Johannesburg - Nigeria will hope to end an astonishing 19-year wait for a continental title on Sunday evening at the National Stadium when they take on Burkina Faso in the Africa Cup of Nations final.
Stephen Keshi was the Nigeria captain back in 1994 in Tunisia, though he missed the final with an injury, as the Super Eagles beat Zambia 2-1, with an Emmanuel Amuneke double.
Since then, despite producing a litany of talented players, Nigeria have continually failed to live up to continental expectations, their last final appearance coming way back in 2000. Now with Keshi at the helm as coach, they have a fantastic chance to make amends.
There is also a particular irony to the fact that it is on the shores of South Africa that Nigeria have created this opportunity.
Bafana Bafana won the Nations Cup subsequent to Tunisia ’94 on home soil in 1996. Yet Nigeria, the holders, were missing from that competition, boycotting South Africa in the midst of a political row.
Nigerians have always maintained that the Super Eagles would have won in 1996 had they attended. Capturing the 2013 edition at South Africa’s National Stadium will provide an interesting coup de grace.
Not too much was expected of the current Nigerian side when the Nations Cup began.
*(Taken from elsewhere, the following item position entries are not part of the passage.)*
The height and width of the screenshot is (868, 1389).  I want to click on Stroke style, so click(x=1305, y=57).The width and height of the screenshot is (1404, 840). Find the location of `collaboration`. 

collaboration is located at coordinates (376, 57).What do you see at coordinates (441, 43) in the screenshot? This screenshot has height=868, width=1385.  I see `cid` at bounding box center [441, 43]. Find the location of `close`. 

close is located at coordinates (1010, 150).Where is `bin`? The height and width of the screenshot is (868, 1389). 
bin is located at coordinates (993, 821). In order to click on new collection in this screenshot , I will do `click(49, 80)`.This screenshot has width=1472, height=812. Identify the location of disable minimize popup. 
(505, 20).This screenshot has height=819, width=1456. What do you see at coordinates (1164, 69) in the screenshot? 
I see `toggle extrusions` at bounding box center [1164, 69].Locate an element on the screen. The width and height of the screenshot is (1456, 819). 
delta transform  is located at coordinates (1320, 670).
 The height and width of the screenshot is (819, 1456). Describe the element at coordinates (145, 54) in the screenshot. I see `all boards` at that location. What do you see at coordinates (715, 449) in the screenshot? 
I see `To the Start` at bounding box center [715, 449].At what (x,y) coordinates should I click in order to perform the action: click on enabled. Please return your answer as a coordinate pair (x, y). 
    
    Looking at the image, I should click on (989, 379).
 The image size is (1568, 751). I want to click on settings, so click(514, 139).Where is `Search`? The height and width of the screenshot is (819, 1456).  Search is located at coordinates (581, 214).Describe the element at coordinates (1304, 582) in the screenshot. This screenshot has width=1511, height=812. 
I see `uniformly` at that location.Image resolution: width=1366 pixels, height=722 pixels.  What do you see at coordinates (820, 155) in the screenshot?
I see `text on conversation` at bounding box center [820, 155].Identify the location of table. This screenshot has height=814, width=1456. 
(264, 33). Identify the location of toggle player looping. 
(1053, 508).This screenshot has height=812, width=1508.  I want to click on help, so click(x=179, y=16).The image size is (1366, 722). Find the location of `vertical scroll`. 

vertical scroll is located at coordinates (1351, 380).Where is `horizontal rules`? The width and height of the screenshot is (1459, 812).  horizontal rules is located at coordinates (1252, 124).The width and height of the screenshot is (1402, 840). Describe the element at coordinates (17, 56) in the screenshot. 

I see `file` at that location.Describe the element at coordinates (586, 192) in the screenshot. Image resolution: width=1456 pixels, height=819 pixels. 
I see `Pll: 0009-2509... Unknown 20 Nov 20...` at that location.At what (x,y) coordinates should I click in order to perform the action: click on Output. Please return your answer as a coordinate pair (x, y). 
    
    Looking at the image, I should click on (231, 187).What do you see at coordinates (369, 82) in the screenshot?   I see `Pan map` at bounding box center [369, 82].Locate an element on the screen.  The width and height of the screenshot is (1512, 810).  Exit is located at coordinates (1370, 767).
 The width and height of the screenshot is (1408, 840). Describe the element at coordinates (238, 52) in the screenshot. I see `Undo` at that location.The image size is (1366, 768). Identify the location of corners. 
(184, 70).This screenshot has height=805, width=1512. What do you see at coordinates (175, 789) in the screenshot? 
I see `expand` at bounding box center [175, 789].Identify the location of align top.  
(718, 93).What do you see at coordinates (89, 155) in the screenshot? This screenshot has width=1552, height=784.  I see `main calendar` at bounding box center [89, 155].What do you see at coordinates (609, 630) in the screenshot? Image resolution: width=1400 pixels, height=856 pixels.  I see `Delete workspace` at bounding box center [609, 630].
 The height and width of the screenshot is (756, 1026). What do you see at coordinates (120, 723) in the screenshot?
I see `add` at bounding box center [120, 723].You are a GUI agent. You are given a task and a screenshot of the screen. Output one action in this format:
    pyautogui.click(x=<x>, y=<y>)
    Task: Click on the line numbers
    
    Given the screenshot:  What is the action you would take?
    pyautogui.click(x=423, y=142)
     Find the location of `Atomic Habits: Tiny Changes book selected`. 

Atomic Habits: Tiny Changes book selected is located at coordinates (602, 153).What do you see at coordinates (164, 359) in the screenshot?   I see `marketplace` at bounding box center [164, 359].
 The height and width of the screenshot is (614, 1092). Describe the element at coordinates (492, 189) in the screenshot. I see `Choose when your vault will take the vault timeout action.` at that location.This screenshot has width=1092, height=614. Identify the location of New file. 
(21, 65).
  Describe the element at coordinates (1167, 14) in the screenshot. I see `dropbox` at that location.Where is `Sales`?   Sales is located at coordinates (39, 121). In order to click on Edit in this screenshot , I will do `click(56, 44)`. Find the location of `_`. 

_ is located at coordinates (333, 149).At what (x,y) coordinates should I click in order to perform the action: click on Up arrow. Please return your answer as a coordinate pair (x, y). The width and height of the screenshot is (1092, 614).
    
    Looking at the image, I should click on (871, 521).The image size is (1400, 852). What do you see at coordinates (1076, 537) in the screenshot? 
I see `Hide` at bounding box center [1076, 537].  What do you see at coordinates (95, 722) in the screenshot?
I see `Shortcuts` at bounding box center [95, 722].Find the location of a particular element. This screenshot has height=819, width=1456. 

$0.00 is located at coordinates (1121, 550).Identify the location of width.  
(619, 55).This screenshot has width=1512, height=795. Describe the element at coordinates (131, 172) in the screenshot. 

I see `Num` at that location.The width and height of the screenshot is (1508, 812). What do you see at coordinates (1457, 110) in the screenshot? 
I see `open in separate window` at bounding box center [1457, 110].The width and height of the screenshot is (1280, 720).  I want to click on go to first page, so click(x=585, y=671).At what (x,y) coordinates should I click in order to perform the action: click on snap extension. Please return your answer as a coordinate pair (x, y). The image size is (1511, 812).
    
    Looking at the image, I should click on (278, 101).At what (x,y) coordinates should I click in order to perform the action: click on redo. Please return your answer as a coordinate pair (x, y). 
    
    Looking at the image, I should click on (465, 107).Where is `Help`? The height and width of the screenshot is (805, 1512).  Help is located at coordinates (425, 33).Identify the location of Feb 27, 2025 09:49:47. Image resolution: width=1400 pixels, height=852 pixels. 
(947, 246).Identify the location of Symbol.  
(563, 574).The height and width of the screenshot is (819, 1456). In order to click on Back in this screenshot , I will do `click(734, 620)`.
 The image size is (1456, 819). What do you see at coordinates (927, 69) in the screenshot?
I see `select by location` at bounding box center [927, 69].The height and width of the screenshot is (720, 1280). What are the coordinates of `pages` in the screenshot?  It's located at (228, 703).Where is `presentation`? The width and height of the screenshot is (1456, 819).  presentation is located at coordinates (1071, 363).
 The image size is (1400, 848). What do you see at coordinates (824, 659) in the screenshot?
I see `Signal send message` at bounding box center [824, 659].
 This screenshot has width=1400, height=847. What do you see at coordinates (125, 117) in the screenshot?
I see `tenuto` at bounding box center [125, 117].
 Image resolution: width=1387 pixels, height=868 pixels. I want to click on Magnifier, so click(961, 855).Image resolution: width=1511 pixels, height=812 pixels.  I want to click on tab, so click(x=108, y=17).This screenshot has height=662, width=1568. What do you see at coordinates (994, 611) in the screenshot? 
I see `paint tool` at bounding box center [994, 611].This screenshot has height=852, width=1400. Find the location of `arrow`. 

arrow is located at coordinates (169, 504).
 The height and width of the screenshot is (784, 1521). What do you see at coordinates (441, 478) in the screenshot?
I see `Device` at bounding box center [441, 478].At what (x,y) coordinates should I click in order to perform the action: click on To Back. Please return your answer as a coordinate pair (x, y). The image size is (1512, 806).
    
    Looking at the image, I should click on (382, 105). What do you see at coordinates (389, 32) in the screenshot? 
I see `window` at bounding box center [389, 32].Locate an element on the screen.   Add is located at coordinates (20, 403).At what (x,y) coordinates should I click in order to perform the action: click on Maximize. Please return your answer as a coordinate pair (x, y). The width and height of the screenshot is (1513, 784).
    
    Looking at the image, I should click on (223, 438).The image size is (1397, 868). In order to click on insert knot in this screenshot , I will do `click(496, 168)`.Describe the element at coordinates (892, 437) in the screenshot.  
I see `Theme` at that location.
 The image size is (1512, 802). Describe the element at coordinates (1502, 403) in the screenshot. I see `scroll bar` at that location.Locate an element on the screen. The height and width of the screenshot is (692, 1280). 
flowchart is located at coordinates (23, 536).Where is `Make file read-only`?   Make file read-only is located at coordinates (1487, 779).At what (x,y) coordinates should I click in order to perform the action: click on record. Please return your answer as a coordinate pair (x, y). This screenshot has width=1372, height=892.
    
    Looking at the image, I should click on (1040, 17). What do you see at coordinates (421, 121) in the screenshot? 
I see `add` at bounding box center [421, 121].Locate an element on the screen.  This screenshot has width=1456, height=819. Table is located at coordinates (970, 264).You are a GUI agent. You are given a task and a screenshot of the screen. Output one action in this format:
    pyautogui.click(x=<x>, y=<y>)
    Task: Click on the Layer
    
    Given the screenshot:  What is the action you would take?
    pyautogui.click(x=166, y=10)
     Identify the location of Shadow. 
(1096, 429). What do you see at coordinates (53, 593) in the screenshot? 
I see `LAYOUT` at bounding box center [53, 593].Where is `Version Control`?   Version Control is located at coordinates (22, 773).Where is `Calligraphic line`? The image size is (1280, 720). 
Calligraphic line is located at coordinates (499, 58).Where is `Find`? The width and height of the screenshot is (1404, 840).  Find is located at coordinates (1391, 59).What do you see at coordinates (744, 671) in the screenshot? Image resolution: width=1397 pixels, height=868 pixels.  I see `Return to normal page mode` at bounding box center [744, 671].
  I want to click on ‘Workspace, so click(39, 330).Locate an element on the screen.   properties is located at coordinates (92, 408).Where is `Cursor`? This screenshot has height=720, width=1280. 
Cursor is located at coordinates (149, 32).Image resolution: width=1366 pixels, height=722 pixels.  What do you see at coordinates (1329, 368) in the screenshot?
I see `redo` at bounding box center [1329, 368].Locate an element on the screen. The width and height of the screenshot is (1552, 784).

Keshi put together a side made up of fewer overseas-based stars than previous editions, leaving out the likes of Peter Odemwingie. And criticism grew as Nigeria drew their first two games with the Burkinabe and Zambia.
Indeed, it took a couple of late Victor Moses penalties against Ethiopia to book the Super Eagles’ place in the last eight. Nigeria, however, have caught fire in the knockout rounds, stunning tournament favourites Ivory Coast with a sensational display, and then walloping Mali in the semis.
Keshi made the brave decision to drop his captain, Joseph Yobo, after the first game, and Nigeria’s defence has been resolute ever since, while in midfield, John Obi Mikel is finally living up to his reputation in international colours.
In attack, Victor Moses has been sensational, tearing Mali to shreds in the early stages of the semi-final, and Emmanuel Emenike of Mpumalanga Black Aces and FC Cape Town fame, is another living up to the hype in the Nigerian attack.
In Nigeria’s way, however, is a Burkina Faso side proving that the underdog’s bark remains firmly as fierce as its bite at the Africa Cup of Nations. As Zambia unexpectedly surged all the way to the title last year, so Paul Put’s Burkina Faso will hope to stun another higher-ranked side in Sunday’s final.
The Stallions have built their run to the final on an immense defence, with just two goals conceded, one from open play (albeit against Nigeria), in the entire tournament so far.
In attack, meanwhile, even the loss of Alain Traore to injury has not stalled their progress, winger Jonathan Pitroipa already a candidate for player of the tournament and giant striker Artistide Bance stepping up to net the vital equaliser in the semi-final against Ghana.
Burkina Faso, having overcome a dreadful refereeing display from Slim Jedidi in that semi-final, may also feel that their name is somehow on the trophy this year.
Nigeria have their own reason to believe in destiny. A cracking final, in front of a sell-out crowd, is on the cards.
Charles Kabore (Burkina Faso) v John Obi Mikel (Nigeria)
Kabore, the Burkinabe captain, has run the midfield hard yards with aplomb for the Stallions in this tournament, be it winning the ball back for his country or supplying sublime passes for his front line. The Marseille midfielder is only 24, but this is his third Nations Cup finals and his experience will be crucial on Sunday. In Mikel, however, Kabore has a counterpart in the international form of his life. His performance against the Ivory Coast in the quarter-final was exceptional, taking Yaya Toure out of the game, and his standard has not dropped much in the rest of the tournament. Mikel has plenty of attacking qualities too, if not necessarily in his goalscoring, notable in the brilliant pass that sent Ahmed Musa through for Nigeria’s fourth in the semi-final thrashing of Mali.
Aristide Bance (Burkina Faso) v Emmanuel Emenike (Nigeria)
With Alain Traore injured during the group stages, striker Bance has become a figure of increasing importance for the Burkinabe at this Africa Cup of Nations. In the semi-final it was Bance, with his distinctive blonde locks, who was the right man in the right place, popping up to curl home the Burkinabe’s equaliser against Ghana. Bance then kept his cool to net his side’s final penalty in the shoot-out. Emenike, meanwhile, netted Nigeria’s goal in the January 21st meeting with the Burkinabe in Nelspruit and has carried his good form through the tournament, netting in the 1-1 draw with Zambia, in the 2-1 quarter-final win over the Ivory Coast, and, albeit via a massive deflection, in the 4-1 semi-final win over Mali. The top goalscorer award looms, and, he will hope, the continental title too.